The authors create a stimulating argument, showing that readiness is a complex term, and must be defined as more than general characteristics. I found the first phase of their survey to have the strongest argument where skills regarded as being part of traditional learning can be easily carried over into online learning. Such skills include writing and expression, time management, and responsibility. Additionally, the authors were diligent enough to alter questionnaires where inconsistencies were present. For example, during the first phase of their study, it was found that students were answering questions based on their personal experience with web-based tools, rather than within the education context as expected. Therefore, the authors revised the prompts to require the students to answer the questions from their educational experience.

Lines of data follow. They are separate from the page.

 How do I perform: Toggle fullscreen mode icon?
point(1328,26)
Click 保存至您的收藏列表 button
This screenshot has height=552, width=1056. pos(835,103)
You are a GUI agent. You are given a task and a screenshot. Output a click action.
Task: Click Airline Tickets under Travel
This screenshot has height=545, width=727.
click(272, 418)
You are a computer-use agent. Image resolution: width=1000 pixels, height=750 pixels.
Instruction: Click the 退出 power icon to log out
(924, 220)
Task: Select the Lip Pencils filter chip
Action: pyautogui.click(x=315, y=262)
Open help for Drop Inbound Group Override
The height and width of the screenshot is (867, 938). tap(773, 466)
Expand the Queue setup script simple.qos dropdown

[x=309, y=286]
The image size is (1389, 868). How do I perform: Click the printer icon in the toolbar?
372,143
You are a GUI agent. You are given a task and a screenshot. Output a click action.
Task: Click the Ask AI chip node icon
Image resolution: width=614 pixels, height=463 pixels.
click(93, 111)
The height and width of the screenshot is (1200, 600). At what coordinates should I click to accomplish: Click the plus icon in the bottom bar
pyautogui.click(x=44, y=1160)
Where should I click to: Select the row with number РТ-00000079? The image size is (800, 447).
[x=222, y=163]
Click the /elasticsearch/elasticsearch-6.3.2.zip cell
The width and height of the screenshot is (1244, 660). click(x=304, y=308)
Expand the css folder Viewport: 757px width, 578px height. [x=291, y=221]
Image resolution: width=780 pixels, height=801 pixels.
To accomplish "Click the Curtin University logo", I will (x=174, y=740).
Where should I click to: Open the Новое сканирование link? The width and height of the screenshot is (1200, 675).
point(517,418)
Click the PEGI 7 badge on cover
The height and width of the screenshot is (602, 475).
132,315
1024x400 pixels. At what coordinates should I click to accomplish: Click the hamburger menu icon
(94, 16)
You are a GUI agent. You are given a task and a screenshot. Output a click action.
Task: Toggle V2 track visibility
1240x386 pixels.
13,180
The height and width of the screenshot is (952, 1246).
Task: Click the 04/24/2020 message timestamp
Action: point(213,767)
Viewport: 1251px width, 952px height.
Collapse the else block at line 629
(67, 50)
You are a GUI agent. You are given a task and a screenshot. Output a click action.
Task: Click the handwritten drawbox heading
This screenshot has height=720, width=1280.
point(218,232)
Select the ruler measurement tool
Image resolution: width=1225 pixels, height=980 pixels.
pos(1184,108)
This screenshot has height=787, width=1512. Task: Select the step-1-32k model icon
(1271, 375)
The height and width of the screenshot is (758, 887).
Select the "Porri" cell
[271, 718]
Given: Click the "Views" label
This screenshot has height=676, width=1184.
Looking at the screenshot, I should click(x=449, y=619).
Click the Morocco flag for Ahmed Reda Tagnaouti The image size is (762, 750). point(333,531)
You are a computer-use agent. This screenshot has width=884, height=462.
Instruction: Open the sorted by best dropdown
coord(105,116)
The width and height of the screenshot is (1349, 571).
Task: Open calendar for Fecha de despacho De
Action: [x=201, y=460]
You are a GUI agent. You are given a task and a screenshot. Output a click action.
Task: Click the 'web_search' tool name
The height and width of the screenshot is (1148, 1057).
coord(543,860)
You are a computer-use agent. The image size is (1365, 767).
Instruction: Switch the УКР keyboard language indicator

The article presented the questionnaire through its various stages of reconstruction showing how questions were revised during each phase of the study. However, the article lacked a clear definition of how the surveys were administered. Was the survey an in-person sheet where students entered answers long-hand? Was the survey administered online through a course management software program, or was the survey collected in focus group setting in a qualitative manner? These are questions that presented areas of concern as the setting in which the survey was administered could possibility present differing data results. While the authors presented information the ages, ethnicities, and major of study for the participants, the study failed to present information on the whether participants were taking an online course for the first time, and what distance learning model was used for this specific course in which the survey was given (completely online, hybrid, etc.). Additional areas of study could examine  the comparison between undergraduate student online learning preparedness, and graduate student preparedness in online learning environments to see if results of the study vary between the two populations. Another area of exploration could be centered on how the level of social media experience of the participants  impacts online learning success. Finally, the study could be extended to present data on minority student success in online learning environment, including information on whether one’s socioeconomic status has an impact on online learning. The further study, as suggested, would prove to as an effective analysis for researchers and teacher-educators to examine underrepresented populations.

This article can be compared to Lau and Shaikh’s (2012) article, “The Impacts of Personal Qualities on Online Learning Readiness at Curtin Sarawak Malaysi” in which the authors of the article developed a questionnaire to gather information on student’s personality characteristics as diagnostic tool for both faculty and instructional designers (Lau & Shaikh, 2012). Where Lau and Shaikh’s study shows a higher level of evidence is that they surveyed over 350 participants in their study as compared to Dray, Lowenthal, Miskiewicz, Ruiz-Primo, and Marczynski’s study in which only 26 graduate students were surveyed. The findings of Lau and Shaikh’s (2012) study were that students were less satisfied with online learning in comparison to traditional learning environments and felt less prepared for the objectives of the course. Both articles support my research in different by equally necessary ways: Lau and Shaikh’s (2012) article presents compelling statistical data on online learning readiness, while Dray et al (2011) article provides information on how to compose efficient survey questionnaires.

References

Dray, B. J., Lowenthal, P. K., Miskiewicz, M. J., Ruiz-Primo, M., & Marczynski, K. (2011). Developing and instrament to assess student readiness for online learning: A validation study. Distance Education, 32(1), 29-47. Retrieved from http://web.b.ebscohost.com.ezproxy1.lib.asu.edu/ehost/pdfviewer/pdfviewer?sid=2ae58e61-960f-4907-be25-93dcd5ba5c38%40sessionmgr114&vid=2&hid=120

Kerr, M., Rynearson, K., & Kerr, M. (2006). Student characteristics for online learning success. The Internet and Higher Education, 9(2), 91-105.

Lau, C. Y., & Shaikh, J. M. (2012, July). The impacts of personal qualities on online learning readiness at Curtin Sarawak Malaysia. Educational Research and Reviews, 7(20), 430-444.